- _Job_: Copy out the material below word for word, keeping every line of text in its original order. Leave the pictures out of your copy.

Data on finding visible targets:

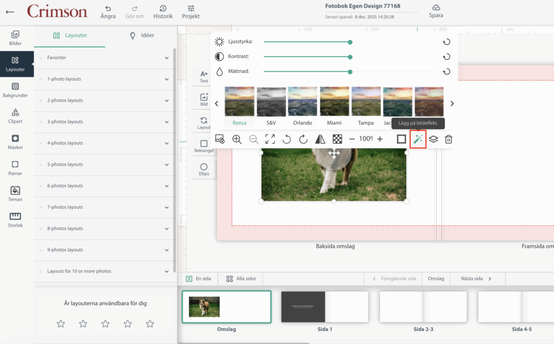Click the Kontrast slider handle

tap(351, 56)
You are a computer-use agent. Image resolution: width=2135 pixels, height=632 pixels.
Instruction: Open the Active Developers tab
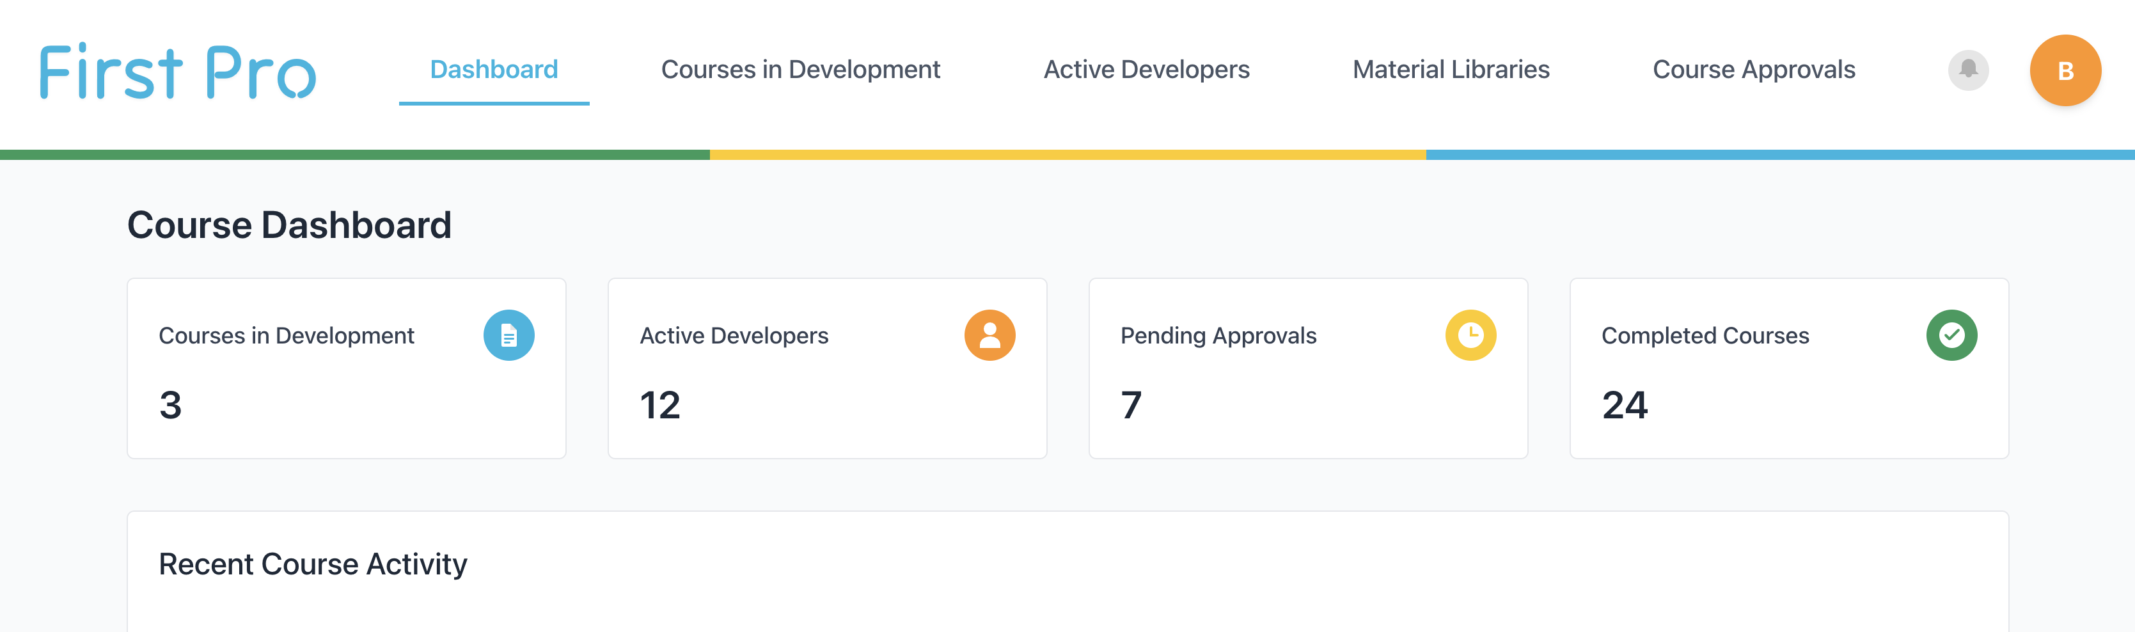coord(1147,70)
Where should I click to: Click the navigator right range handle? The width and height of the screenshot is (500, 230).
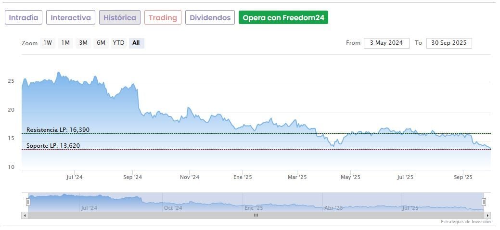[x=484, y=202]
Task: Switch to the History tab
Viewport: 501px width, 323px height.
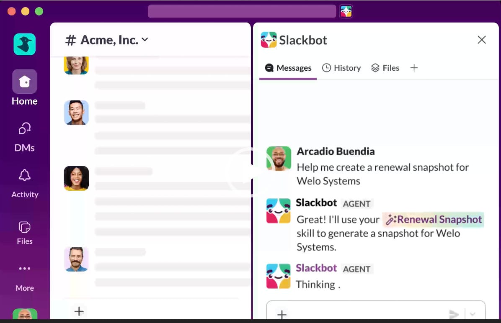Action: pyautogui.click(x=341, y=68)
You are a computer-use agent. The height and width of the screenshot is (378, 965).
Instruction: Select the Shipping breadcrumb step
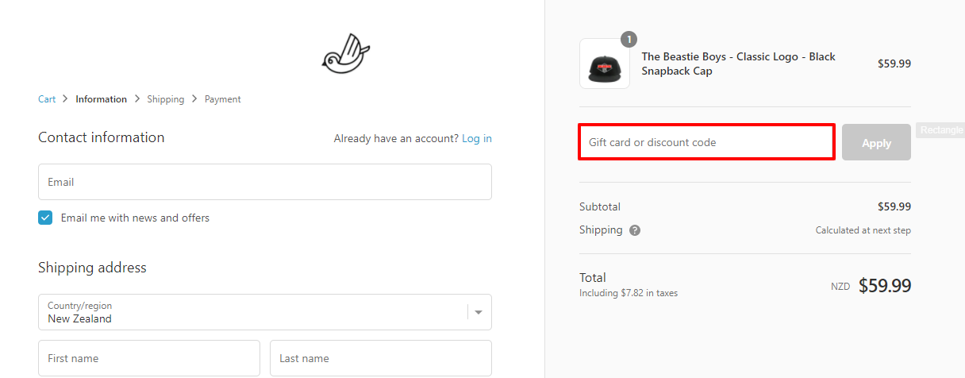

- _Expected answer_:
Click the Kontrast slider handle

tap(351, 56)
You are a computer-use agent. Image resolution: width=2135 pixels, height=632 pixels.
Instruction: Open the Active Developers tab
coord(1147,70)
Where should I click to: Click the navigator right range handle? The width and height of the screenshot is (500, 230).
[x=484, y=202]
Task: Switch to the History tab
Viewport: 501px width, 323px height.
Action: pyautogui.click(x=341, y=68)
You are a computer-use agent. The height and width of the screenshot is (378, 965).
Instruction: Select the Shipping breadcrumb step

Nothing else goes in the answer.